In this work, we report a novel way to detect the cardiac rhythms in the human body using a very simple and cost-effective method by placing a reflective surface on the abdominopelvic cavity and track the seismic movements of the reflective surface by monitoring the reflection of an otherwise stationary object. The RCG protocol is significantly improved over the already known methods, such as gyrocardiography, ballistocardiography, and seismocardiography, that employ the monitoring of seismic movements on the body surface from the pumping of blood. Such techniques employ the micrometer-scale mechanical devices, MEMS, that monitor the body movements and transduce the physical movements to a digital readout to record the cardiac activities. Our proposed method does not require any such MEMS devices to monitor the cardiac activity, rather it simply relies on the tracking of the image of a stationary object/light source and does not require any sophisticated handling of the setup and is a big step toward the development of point-of-care cardiac activity monitoring devices. This work would be of immense interest to healthcare professionals, biomedical engineers, and scientists working toward the goal of a sustainable healthcare infrastructure development in low-income and middle-income countries worldwide.

Video recordings and extracted RCG patterns of seven subjects have been incorporated in the associated supplementary material of this manuscript.

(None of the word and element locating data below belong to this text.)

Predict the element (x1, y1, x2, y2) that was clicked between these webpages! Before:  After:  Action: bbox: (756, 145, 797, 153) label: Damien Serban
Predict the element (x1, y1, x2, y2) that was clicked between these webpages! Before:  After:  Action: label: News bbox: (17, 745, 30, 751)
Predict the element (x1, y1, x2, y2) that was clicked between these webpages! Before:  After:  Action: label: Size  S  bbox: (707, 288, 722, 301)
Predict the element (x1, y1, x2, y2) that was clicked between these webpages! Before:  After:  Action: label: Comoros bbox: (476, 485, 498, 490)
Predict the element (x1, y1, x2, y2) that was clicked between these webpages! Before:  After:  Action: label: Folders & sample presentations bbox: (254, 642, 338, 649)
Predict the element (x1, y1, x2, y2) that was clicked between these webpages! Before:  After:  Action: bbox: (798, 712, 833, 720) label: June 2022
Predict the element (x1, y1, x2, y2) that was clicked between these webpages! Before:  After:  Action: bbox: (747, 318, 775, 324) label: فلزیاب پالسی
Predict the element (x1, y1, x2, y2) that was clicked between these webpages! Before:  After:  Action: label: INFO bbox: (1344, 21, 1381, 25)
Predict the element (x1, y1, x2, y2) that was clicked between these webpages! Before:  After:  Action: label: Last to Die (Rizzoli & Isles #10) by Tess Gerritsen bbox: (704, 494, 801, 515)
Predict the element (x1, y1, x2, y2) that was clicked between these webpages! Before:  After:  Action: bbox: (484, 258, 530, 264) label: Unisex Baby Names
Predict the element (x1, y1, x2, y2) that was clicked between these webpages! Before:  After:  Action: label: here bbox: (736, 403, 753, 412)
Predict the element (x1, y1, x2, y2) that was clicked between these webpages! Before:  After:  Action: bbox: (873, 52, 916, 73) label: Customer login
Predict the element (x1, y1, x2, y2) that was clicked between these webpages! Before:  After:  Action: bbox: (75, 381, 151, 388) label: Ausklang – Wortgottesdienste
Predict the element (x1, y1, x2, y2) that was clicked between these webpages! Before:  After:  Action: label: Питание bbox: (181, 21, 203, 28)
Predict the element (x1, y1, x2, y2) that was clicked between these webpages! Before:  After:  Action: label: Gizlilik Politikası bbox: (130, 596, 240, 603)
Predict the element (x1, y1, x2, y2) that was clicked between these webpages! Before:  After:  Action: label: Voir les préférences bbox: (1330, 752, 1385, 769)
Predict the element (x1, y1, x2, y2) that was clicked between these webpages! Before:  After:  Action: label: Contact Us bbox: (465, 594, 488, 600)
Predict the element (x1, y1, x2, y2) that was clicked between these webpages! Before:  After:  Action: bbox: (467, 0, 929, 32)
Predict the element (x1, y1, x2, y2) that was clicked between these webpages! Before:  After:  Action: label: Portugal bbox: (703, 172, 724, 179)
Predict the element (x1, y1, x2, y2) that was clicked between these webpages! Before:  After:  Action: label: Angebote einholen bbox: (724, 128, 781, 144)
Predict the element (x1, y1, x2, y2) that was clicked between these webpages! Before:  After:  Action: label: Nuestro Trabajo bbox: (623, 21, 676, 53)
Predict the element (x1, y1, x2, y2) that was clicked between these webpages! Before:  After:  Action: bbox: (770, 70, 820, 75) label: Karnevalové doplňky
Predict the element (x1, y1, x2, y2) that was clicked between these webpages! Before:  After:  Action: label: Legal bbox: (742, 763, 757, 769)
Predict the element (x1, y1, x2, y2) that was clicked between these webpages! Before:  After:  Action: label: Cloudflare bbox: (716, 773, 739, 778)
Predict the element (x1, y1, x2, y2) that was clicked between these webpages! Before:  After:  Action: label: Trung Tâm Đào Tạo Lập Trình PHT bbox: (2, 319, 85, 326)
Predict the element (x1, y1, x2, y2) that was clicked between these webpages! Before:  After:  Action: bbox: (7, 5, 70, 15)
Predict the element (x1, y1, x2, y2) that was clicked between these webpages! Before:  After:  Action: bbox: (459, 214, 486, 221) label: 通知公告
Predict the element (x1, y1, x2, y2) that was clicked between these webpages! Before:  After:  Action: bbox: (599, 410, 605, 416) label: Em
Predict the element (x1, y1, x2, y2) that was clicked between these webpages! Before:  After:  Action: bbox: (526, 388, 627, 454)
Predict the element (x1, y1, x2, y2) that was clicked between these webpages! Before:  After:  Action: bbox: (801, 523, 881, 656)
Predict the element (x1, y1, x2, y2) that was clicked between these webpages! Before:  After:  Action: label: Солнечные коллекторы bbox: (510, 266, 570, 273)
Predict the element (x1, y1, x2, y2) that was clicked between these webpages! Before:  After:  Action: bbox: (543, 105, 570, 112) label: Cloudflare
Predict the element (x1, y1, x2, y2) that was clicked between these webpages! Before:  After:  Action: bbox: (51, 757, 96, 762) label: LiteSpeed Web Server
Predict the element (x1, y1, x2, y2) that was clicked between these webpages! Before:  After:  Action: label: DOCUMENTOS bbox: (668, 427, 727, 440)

A.K. acknowledges Dr. R. R. Bhattacharjee, HoD AINTK, for his valuable input during this work.

The authors have no conflicts of interest to disclose.

The employed methodology and the reported protocol in this work (which is leadless and non-invasive and requires simple placement of the reflecting surface on the abdominopelvic cavity) are to measure the seismic vibrations experienced on the body surface due to the cardiac activities and thus adhere to the guidelines approved by the ethical committee of Northern Jutland (Approval number: N-20120069 reported in Ref. 19). The measurements were recorded after obtaining informed consent from the test subjects.

The data that support the findings of this study are available from the corresponding author upon reasonable request.